The current generation of HRA components has MoM-bearing surface, which have the potential to create metal debris or allergic reaction to the metal debris in some patients. It is therefore desirable to eliminate the generation of metal debris altogether. The choice of HRA materials will be decided by either the preference for a hard-on-hard (ceramic on ceramic) or hard-on-soft (ceramic or metal on highly cross-linked polyethylene) articulation. It is also possible to change the bearing surface from Co–Cr to Titanium or Oxinium (oxidized zirconium) (5). In 2019, Treacy et al. (65) reported preliminary clinical results with metal-on-highly cross-linked polyethylene (XLPE) HRA. This observational study of 88 consecutive HRAs performed in 84 patients from 2015 to 2018 suggests that metal-on-XLPE HRA is successful in the short term without any actual or impending revision or reoperation. In 2022, Lin et al. (66) reported preliminary clinical results with novel ceramic-on-ceramic hip resurfacing in Australia. This observational study included 209 patients treated between September 2018 and April 2021. The results in this study suggest that ceramic-on-ceramic HRA is successful in the short term (1 to 2-year follow-up), with no early radiological or clinical complications related to the prosthesis. However, these results are preliminary, with only a 1–2 year follow-up, and merely indicate future development directions. If a new hip resurfacing implant design needs to be widely used, it should to be highly scrutinized by surgeons, regulatory agencies, and patients alike with longer-term follow-up.
Conclusion
Recent literature has confirmed that patients with certain types of MoM (BHR and ADEPT) HRA are no more likely to require early revision than those with conventional THA. Data does not show an increasing rate of further surgery at the 20-year mark. These metal-on-metal hip resurfacing prostheses have achieved excellent clinical outcomes in long-term follow-up studies. The reason why other types of MoM implants have higher failure rates are, however, not completely understood.
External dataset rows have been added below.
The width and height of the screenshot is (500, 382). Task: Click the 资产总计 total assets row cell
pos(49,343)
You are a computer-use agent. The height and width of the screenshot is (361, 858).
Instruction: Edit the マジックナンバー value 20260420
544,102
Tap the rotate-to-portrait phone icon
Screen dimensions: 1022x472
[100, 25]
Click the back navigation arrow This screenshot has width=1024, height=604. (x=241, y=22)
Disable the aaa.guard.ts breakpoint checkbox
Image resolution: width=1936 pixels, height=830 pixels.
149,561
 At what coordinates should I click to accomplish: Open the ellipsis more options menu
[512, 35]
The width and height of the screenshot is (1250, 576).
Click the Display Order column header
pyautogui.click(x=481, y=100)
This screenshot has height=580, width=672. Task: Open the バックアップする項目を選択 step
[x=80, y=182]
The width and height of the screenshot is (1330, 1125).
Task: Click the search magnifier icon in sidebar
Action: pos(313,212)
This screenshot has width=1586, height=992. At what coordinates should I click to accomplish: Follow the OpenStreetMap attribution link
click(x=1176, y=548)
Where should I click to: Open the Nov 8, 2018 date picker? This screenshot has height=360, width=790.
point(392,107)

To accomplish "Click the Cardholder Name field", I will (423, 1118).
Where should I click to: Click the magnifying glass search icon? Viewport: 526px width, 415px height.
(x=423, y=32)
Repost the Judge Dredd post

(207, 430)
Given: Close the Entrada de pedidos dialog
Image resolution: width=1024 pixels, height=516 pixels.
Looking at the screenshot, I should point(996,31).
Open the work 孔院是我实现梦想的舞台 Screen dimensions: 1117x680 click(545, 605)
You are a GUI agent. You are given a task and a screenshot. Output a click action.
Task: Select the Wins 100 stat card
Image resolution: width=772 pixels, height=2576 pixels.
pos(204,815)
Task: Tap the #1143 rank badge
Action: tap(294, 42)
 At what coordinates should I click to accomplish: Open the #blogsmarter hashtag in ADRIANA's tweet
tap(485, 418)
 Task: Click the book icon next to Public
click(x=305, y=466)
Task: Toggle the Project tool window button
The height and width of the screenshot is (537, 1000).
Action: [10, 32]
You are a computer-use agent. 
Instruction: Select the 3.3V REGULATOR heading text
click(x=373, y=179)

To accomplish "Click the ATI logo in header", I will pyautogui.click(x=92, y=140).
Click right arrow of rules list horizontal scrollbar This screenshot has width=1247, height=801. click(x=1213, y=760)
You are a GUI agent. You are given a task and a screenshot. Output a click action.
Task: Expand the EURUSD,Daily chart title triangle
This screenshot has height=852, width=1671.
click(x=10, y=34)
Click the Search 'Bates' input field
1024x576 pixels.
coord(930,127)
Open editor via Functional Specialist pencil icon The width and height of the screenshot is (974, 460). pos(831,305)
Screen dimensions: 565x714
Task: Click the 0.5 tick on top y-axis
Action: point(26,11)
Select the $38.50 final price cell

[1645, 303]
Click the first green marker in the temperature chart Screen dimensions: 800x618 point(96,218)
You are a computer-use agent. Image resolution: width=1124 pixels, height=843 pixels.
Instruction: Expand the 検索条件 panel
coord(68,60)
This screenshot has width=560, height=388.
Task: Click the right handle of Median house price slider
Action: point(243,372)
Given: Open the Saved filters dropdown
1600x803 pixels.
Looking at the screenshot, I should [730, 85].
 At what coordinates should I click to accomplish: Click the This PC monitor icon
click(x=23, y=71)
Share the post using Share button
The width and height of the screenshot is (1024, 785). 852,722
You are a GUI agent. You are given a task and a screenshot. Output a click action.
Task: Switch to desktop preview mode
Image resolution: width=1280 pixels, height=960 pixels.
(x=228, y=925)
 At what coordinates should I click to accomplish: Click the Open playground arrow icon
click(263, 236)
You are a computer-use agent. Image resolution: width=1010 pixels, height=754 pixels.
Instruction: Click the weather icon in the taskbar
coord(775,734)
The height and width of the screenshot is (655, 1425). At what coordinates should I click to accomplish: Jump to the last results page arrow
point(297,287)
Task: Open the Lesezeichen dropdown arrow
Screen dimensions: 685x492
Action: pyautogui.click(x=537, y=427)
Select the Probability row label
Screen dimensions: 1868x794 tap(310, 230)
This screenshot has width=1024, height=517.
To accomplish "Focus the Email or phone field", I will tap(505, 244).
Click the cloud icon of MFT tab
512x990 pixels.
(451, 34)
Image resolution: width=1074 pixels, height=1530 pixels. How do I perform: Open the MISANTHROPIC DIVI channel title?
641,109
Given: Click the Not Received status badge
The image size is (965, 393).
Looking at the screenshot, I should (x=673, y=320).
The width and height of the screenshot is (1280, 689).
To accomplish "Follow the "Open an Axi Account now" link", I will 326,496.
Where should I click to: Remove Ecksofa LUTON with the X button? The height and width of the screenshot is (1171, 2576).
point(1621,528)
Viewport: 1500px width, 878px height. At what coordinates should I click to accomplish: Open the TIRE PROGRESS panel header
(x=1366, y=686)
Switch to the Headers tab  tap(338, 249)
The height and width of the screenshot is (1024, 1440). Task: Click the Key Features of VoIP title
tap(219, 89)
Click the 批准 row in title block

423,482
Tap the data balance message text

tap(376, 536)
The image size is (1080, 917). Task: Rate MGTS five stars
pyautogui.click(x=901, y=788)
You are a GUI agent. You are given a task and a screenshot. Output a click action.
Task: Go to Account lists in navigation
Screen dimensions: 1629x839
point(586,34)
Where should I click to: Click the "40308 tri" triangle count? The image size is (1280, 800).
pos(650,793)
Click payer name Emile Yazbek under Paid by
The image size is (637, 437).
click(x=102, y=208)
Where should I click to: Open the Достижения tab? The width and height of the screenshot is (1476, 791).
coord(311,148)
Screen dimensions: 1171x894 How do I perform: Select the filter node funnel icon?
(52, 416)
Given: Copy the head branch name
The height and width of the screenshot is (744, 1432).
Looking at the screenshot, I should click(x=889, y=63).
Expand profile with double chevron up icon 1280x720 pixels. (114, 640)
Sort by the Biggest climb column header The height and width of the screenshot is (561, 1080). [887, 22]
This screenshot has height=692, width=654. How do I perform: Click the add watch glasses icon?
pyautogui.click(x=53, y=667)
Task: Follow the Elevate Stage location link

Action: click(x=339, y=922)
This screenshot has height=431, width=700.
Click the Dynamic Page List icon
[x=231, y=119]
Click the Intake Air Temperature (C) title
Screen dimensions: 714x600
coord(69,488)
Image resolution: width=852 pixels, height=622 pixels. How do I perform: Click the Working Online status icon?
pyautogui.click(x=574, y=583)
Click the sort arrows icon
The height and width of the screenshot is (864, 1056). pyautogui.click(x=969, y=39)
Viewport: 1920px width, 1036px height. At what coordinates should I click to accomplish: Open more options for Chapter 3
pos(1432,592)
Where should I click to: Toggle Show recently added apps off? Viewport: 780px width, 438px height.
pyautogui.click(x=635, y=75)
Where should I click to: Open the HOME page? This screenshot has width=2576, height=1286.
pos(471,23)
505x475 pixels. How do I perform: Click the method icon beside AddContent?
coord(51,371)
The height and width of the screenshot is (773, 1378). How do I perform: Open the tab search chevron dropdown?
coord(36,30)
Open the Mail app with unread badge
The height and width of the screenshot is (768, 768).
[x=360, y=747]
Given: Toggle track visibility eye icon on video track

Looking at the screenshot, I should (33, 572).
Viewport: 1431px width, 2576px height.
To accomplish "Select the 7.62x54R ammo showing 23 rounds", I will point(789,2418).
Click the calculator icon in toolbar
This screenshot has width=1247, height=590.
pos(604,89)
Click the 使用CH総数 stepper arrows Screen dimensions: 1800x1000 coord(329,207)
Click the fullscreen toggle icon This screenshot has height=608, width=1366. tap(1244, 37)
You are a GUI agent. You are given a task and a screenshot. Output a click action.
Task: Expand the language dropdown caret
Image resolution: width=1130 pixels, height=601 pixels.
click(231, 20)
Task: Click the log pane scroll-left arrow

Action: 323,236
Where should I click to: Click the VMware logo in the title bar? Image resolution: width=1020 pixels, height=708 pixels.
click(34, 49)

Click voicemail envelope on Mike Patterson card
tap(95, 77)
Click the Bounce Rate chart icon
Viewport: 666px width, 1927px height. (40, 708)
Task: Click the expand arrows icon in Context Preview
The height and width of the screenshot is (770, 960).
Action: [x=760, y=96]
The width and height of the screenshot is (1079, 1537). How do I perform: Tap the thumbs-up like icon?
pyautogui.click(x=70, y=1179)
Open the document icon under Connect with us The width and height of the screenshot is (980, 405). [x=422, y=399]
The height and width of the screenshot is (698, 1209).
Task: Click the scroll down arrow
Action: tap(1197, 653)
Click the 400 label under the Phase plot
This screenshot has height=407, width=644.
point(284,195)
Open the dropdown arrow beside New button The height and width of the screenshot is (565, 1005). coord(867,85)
Although patient selection and surgeon experience remain important, modest expansion of the patient population, such as including female patients or patients those with small femoral head sizes, also results in good clinical outcomes, but more data are needed (50). HRA today probably deserves a permanent place in the armamentarium of orthopedic surgeons, but critical patient selection and follow-up are mandatory. Surgeons should also be very experienced with the technique. Although the overall revision rate of metal-on-metal hip resurfacing is very low, ARMD remains one of the major causes of prosthetic failure and deserves our attention. The development of the the next generation hip resurfacing implants, especially with alternative bearing materials (e.g. ceramic-on-ceramic), is showing promising short-term results, and the coming years may see a resurgence in the usage of HRA.
ICMJE Conflict of Interest Statement
The authors declare that there is no conflict of interest that could be perceived as prejudicing the impartiality of the study reported.
Funding Statement
This study was supported by grants from the Senior Medical Talents Program of Chongqing for Young and Middle-aged.